A new face appears, hoping to be able to finally put the case to bed. Lane Holland needs the reward money, as he wants to finance his younger sister’s Lynnie’s university course so she doesn’t have to work at all sorts of menial jobs, which would end up eating into her study time, as he knows from personal experience – it’s how he financed his Criminology degree. (I’ve been there – just after moving into a flat in Glasgow’s West End I found a job waitressing in a pizzeria on Gibson Street, for £12 a night. What was meant to be two nights a week soon became five, and I was very popular with my three flatmates, too, as when I left at 11 pm the chef would insist I took a pizza – a meal was a perk of the job. I used to see my flatmates hanging out the window as I walked home with the box! Happy days…anyway, I digress…!)

But Lane is no stranger to crime solving, is he? Hasn’t he already had some success solving cold cases?

He has, and has already received two rewards for solving cold cases involving missing girls or young women. However, they weren’t nearly so high profile as the McCreery case – and nor were the rewards so substantial.

It takes a fair bit of time to build up trust with Mina who, understandably, is tired of gawkers and rubberneckers, and people who think she – or one of her family – may know more than they’ve hitherto revealed about Evie’s death. Unlike her late mother, Mina and her father don’t court the media, and do what they can to get by in farming, as well as a call centre job working from home Mina has, advising other farmers, many in despair at the state of the industry, on behalf of the Australian Government.

What did you enjoy so much about the book?

I really liked the characters, and how they were developed – Mina and Lane are both essentially loners, and somewhat distrustful of others due to events in their childhoods (Mina’s we obviously know about; we learn more about Lane’s background as the book moves on.) It’s very well-paced, gradually drawing you in so you want to learn more and more about Mina, Lane, and, of course, what did happen on that fateful night that was to change so many lives forever.

There are also some fantastic twists, although I’m giving nothing away! Shelley Burr is clearly going to be a name to watch – and with the buzz around so-called Outback Noir at the moment, she couldn’t have picked a better time to release her first novel…and I, for one, can’t wait to read more of her work!

One of the best books I’ve read so far this year!

I read this book courtesy of Pigeonhole Post.

BLURB: The tiny outback town of Nannine lies in the harsh red interior of Australia.

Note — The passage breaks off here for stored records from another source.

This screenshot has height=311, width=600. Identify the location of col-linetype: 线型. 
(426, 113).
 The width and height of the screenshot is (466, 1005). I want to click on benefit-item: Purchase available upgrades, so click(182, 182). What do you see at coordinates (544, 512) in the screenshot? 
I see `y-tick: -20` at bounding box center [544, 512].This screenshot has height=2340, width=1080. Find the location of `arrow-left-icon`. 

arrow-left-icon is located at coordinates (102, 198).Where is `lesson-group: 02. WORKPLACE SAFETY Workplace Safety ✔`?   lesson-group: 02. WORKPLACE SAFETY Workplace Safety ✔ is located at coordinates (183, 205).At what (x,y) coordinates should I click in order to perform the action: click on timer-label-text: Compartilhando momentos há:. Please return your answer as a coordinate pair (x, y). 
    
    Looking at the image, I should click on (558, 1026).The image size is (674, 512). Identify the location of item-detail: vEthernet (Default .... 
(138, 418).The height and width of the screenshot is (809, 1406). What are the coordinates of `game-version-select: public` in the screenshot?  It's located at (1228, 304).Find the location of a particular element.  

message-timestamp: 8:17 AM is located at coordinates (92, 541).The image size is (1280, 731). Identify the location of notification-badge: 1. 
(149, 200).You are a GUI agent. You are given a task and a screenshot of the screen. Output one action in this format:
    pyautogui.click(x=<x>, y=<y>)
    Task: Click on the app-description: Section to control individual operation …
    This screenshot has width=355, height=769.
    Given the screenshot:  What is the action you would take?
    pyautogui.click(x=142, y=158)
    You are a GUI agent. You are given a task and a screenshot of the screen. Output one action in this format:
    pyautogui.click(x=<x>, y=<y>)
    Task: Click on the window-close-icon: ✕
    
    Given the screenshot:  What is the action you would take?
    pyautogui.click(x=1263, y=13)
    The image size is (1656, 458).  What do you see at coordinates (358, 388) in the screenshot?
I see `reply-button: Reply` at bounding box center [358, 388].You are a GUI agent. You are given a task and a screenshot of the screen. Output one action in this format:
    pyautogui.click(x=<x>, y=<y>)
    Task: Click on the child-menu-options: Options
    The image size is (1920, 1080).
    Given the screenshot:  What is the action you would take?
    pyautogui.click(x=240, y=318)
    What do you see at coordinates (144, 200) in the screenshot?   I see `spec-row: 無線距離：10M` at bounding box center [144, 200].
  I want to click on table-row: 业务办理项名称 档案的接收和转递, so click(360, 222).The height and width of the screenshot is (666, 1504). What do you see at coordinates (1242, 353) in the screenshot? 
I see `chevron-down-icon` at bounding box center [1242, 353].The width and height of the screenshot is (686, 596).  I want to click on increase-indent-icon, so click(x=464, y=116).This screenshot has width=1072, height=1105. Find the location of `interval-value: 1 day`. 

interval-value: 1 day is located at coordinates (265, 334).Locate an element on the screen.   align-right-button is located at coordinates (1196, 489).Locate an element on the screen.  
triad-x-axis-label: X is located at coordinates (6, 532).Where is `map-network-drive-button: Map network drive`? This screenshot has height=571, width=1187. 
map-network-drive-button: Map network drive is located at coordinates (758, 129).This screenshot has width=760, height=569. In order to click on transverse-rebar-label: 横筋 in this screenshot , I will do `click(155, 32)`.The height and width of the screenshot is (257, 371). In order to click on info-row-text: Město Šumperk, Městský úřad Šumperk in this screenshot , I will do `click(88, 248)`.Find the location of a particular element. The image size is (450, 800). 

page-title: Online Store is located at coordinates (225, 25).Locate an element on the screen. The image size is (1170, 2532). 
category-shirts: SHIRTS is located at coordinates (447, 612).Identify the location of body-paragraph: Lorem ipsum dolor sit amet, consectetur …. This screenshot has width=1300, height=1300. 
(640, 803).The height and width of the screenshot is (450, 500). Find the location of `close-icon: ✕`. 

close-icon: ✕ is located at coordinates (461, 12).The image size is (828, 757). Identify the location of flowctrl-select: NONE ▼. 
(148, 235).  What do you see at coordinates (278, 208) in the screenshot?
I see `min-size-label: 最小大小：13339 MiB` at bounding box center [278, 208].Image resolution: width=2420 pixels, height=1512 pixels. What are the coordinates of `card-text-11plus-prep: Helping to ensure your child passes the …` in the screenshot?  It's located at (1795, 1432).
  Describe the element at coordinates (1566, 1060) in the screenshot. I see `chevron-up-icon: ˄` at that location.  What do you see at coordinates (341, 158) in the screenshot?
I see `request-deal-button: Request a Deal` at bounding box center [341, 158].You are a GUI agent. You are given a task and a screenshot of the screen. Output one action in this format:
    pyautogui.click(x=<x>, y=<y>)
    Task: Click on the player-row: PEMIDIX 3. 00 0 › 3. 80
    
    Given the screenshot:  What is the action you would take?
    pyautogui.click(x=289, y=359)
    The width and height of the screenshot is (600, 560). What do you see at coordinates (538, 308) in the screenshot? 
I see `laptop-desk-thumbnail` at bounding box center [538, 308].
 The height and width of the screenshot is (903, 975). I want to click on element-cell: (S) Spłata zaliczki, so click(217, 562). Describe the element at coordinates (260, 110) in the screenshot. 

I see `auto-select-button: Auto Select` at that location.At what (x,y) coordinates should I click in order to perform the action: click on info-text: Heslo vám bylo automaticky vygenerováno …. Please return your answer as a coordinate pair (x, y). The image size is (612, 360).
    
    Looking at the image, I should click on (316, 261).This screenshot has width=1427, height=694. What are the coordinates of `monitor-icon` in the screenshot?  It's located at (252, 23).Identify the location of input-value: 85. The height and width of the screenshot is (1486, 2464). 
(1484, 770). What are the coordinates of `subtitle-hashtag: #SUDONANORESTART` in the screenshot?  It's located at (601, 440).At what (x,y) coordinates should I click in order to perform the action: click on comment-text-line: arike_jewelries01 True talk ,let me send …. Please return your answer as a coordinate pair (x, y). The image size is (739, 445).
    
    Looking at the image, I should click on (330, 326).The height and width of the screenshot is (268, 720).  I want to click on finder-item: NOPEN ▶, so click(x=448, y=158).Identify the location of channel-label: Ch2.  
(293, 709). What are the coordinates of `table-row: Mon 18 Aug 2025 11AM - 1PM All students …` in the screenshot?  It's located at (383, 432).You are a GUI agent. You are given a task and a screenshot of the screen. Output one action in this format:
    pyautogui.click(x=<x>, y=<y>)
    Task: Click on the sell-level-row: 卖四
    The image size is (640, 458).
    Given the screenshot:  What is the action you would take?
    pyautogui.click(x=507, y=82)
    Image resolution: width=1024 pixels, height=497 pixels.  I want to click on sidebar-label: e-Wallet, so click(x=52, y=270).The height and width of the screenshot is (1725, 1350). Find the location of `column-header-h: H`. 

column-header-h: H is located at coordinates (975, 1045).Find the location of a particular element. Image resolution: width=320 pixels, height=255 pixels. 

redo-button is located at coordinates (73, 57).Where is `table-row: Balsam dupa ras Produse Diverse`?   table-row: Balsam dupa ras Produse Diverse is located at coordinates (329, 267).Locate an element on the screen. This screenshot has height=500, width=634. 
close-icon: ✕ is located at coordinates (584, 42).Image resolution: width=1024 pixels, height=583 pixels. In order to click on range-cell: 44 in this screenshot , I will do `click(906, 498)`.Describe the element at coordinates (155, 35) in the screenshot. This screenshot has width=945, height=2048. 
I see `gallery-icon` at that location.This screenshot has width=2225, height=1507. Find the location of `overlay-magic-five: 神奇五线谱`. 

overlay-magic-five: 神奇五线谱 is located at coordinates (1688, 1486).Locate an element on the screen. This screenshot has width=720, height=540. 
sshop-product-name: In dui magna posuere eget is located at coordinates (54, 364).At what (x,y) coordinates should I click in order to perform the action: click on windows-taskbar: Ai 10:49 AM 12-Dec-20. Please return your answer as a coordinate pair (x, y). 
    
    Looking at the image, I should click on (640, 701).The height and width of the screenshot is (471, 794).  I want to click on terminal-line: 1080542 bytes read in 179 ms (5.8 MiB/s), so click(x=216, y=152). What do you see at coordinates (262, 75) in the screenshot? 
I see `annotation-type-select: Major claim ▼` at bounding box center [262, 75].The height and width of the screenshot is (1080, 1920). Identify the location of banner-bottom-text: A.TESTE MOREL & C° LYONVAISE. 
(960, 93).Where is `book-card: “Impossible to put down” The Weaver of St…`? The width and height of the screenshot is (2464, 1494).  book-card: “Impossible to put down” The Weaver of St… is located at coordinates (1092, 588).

Once a thriving center of stockyards and sheep stations, years of punishing drought have petrified the land and Nannine has been whittled down to no more than a stoplight, a couple bars, and a police stationAnd it has another, more sinister claim to fame: the still-unsolved disappearance of young Evelyn McCreery nineteen years ago.

Mina McCreery’s life has been defined by the intense public interest in her sister’s case–which is still a hot topic in true-crime chat rooms and on social media. Now an anxious and reclusive adult, Mina lives alone on her family’s sunbaked destocked sheep farm.

Enter Lane Holland, a young private investigator who dropped out of the police academy to earn a living cracking cold cases. Before she died, Mina’s mother funded a million-dollar reward for anyone who could explain how Evelyn vanished from her bed in the family’s farmhouse. The lure of cash has only increased public obsession with Evelyn and Mina–but yielded no answers.

Lane wins Mina’s trust when some of his more unconventional methods show promise. But Lane also has darker motivations, and his obsession with the search will ultimately risk both their lives–and yield shocking results.

Compulsively readable, with an unforgettable setting and cast of characters, WAKE is a powerful, unsparing story of how trauma ripples outward when people’s private tragedies become public property, and how it’s never too late for the truth to come out.